Le bracelet

La Science Illustrée N° 663, 11 Août 1900
Dimanche 22 février 2009

L’usage de porter au poignet un anneau ornemental est aussi ancien que l’homme. Les peuplades de l’époque de la pierre polie avaient déjà des bracelets formés de graines, de pierres brillantes, de coquillages enfilés, comme en ont les quelques sauvages qui errent encore à la surface du globe.

Dans les temps historiques, les Perses et les Mèdes aimèrent surtout à se parer de bracelets ; ils en portaient non seulement au poignet, mais encore au bras, un peu au-dessous de l’épaule. Ils s’en servaient pour indiquer le rang et la richesse, usage qui s’est perpétué en Orient jusqu’à nos jours.

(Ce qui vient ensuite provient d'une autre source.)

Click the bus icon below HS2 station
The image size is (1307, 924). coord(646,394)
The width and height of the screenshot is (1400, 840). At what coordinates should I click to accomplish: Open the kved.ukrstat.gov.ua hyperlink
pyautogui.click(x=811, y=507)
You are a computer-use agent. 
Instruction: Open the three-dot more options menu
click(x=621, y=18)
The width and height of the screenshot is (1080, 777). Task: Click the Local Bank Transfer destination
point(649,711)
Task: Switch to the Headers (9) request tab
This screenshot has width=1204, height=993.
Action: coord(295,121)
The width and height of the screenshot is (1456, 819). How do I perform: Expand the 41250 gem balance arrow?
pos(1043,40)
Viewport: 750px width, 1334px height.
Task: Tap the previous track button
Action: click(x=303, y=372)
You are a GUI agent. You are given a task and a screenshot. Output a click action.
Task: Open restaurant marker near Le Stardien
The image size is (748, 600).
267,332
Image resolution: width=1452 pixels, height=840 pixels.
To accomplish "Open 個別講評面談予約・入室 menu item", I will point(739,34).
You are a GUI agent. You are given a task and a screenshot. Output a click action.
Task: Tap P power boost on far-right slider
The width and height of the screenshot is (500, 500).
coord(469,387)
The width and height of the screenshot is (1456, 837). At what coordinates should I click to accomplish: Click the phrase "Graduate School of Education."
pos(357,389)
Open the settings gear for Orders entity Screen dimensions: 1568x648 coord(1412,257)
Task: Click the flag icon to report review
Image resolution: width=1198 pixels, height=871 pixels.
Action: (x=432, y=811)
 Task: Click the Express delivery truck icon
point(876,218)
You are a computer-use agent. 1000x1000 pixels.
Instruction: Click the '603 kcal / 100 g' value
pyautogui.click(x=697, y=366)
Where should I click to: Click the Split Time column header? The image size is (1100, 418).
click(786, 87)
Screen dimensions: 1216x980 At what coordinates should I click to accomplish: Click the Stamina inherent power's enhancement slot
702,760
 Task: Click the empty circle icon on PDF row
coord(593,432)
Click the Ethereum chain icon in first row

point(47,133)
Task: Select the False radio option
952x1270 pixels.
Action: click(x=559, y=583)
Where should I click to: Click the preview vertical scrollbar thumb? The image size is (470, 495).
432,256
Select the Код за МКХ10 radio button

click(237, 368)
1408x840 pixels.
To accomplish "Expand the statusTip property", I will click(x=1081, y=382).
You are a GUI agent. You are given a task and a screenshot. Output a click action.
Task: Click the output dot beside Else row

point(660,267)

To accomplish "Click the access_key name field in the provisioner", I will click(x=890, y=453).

Nos musées possèdent des bracelets égyptiens de toute beauté ; il en est en or découpé et estampé, orné de pâtes de verre incrustées dans des cloisonnages, ou de pierres gravées ; scarabées, lions et fleurs de lotus y abondent comme motifs de décoration.

A la différence des Asiatiques, chez lesquels les bracelets étaient portés par les hommes aussi bien que par les femmes, les Grecs réservaient ce genre d’ornement aux femmes ; elles en abusaient. Non seulement leurs poignets en étaient couverts, mais encore leurs bras, leurs chevilles, leurs jambes. Une grecque en promenade devait annoncer de loin sa présence, car tous ces bijoux étaient ornés souvent de petites clochettes : la vue et l’ouïe étaient également satisfaites.

Les bracelets grecs, très élégants, présentaient parfois deux ou trois tours de métal et se terminaient en tête de serpent ; d’autres, en torsade, finissaient par deux sphinx féminins qui en formaient la fermeture.

A Rome, le bracelet plus riche, est lourd, surchargé de pierres précieuses, de médailles, de camées, d’amulettes.

Sous l’empire, les hommes en portaient comme les femmes, aussi bien aux chevilles qu’aux poignets. On distribuait aux soldats, en récompense de leurs services, des bracelets de forme spéciale, les armilles. De bronze ou d’or, ils se portaient au poignet, mais quand ils étaient trop nombreux, le titulaire les fixait sur sa poitrine à côté de ses autres décorations. Un certain Sicinius Dentatus n’avait pas moins de 160 bracelets gagnés sur les champs de bataille ; il devait succomber, à la lettre, sous le poids des récompenses.

Les Gauloises s’entouraient les bras et les poignets d’épais fils d’or tordu. Les hommes étaient munis, en général, d’armilles de bronze, armes plutôt qu’ornements, véritable coup de poing antique.

L’usage du bracelet se continua pendant le moyen âge. Saint-Eloi fabriquait des bracelets d’or pour son maître. Les inventaires du moyen âge citent beaucoup de ces bijoux ; malgré cela leur emploi était assez restreint.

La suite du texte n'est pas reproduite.